A) Total runtime B) Time to first token C) Cache hit ratio D) Error budget
Answer: B Explanation: Time to first token is a key user-experience metric for streaming systems.
Question 4
Which rollout strategy gives the easiest instant rollback?
A) Blue-green deployment B) Manual code copy C) Direct production overwrite D) Rebuild from scratch
Answer: A Explanation: Blue-green keeps two environments so traffic can switch back quickly if needed.
Question 5
You want to release a risky feature gradually.
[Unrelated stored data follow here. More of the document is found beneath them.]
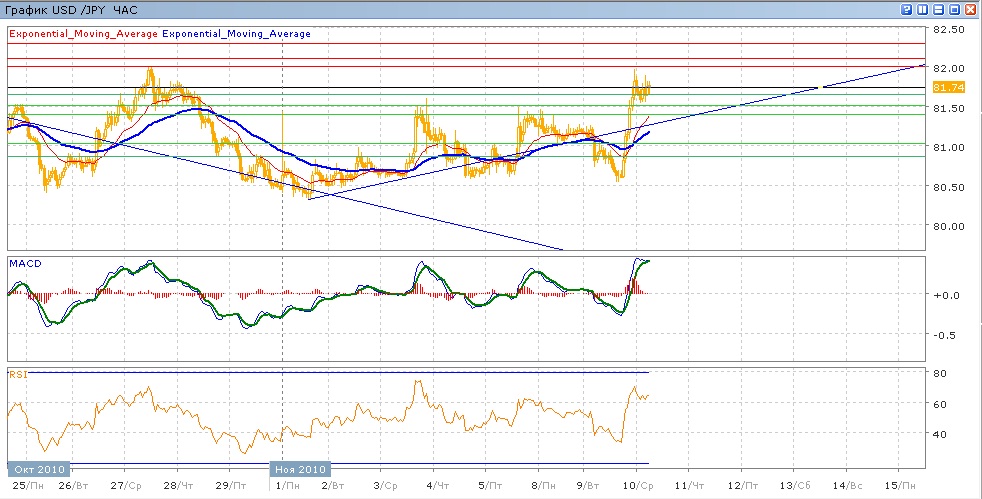Click the Ноя 2010 month marker
982x499 pixels.
click(x=300, y=468)
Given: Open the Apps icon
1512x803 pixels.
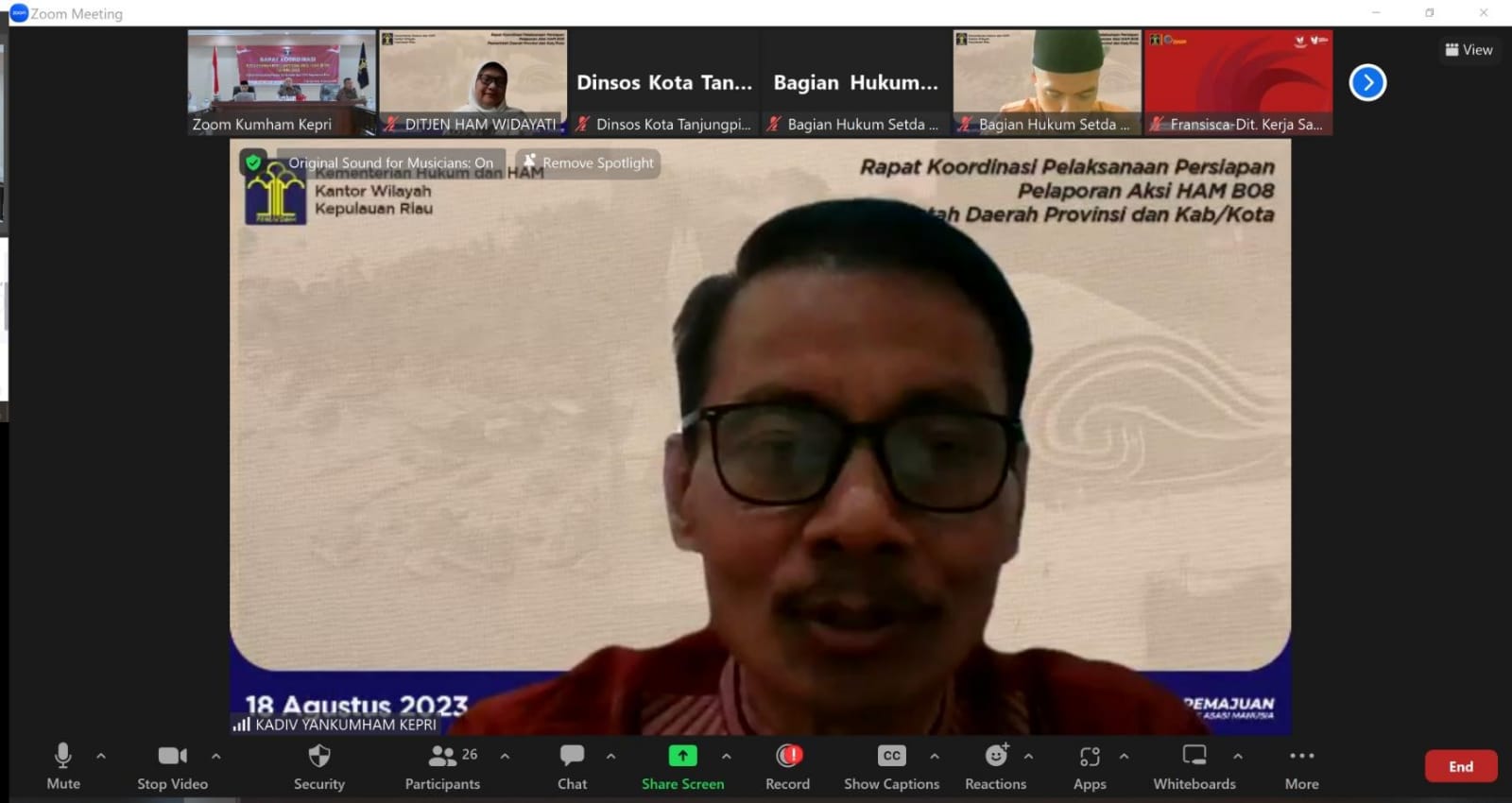Looking at the screenshot, I should [x=1090, y=757].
What tool is most appropriate?
A) Feature flags B) Tokenization C) Prompt caching D) Hardcoding
Answer: A Explanation: Feature flags let you control exposure and roll back without a full redeploy.
Question 6
Which monitoring signal most directly suggests the user experience is degrading even if answers are correct?
A) Time to first token B) Source code line count C) Model name length D) README size
Answer: A Explanation: Response latency and first-token timing are major user experience signals.
Question 7
Which choice is the best first step when an integration feels expensive?
A) Increase max_tokens B) Check model choice, prompt size, and caching opportunities C) Turn off logging D) Add more retries only
Answer: B Explanation: Cost optimization starts with usage patterns, not just infrastructure.
Question 8
What does “pinning” a model version help prevent?
A) Better prompts B) Unexpected behavior changes from automatic upgrades C) API key leaks D) Rate limiting
Answer: B Explanation: Version pinning makes behavior more predictable.
Question 9
What is the first step in debugging a production issue?
A) Reproduce it consistently B) Rewrite the docs C) Increase the temperature D) Switch to a new architecture
Answer: A Explanation: Reproduction is the foundation of useful debugging.
Question 10
Which practice belongs to disaster recovery planning?
A) Ignoring backups B) Testing restores regularly C) Removing monitoring D) Deleting runbooks
Answer: B Explanation: Recovery only matters if restores are tested and verified.